_WRITTEN TASK_: Count the lines in the records below that contain the word "accomplish", and reply with only that number.

--------------------------------------------------

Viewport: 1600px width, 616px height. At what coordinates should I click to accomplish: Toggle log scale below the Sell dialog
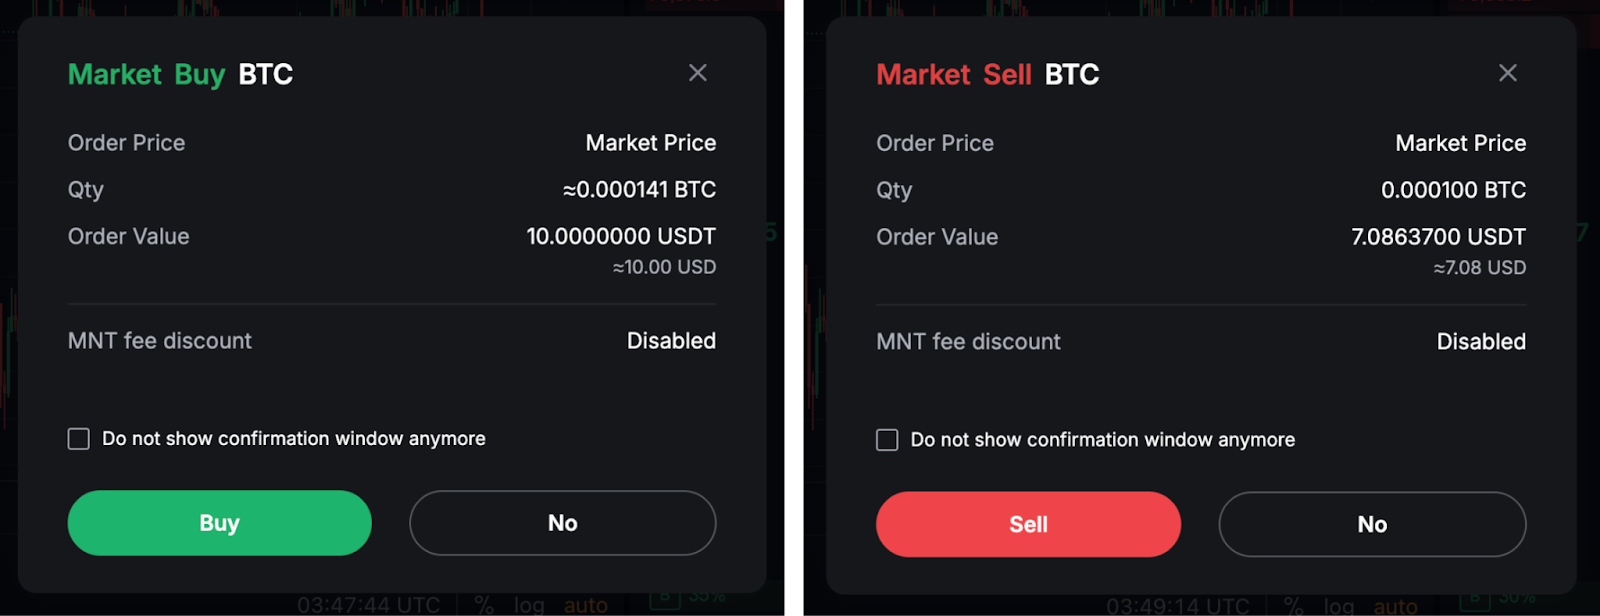1339,606
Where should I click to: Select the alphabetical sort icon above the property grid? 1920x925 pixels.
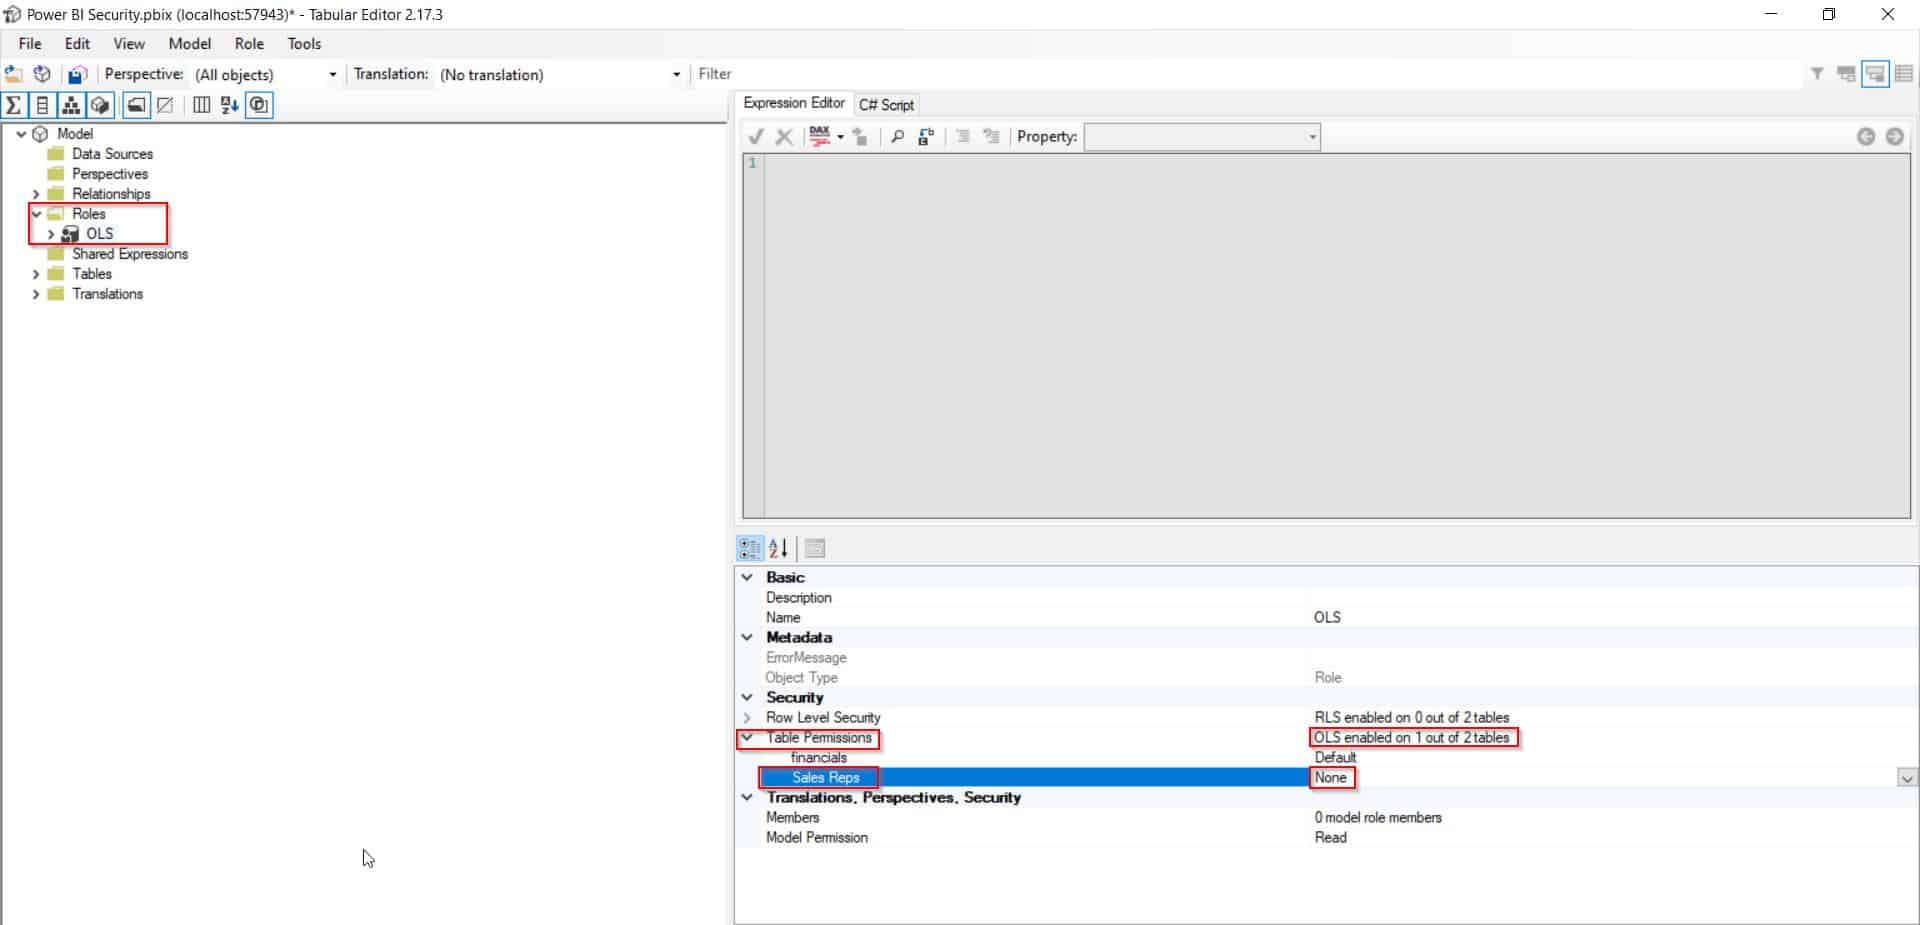(x=779, y=548)
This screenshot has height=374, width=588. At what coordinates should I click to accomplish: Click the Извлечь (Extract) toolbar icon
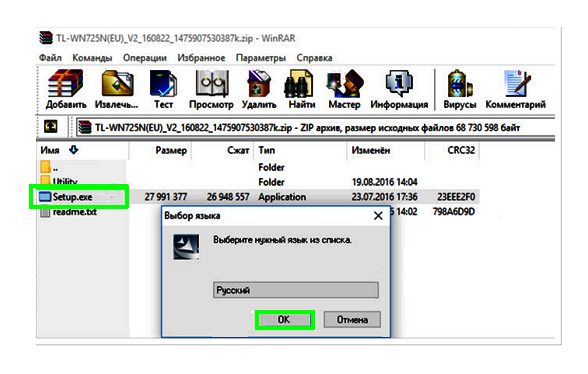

--------------------------------------------------

_EXERCISE RESPONSE_: 2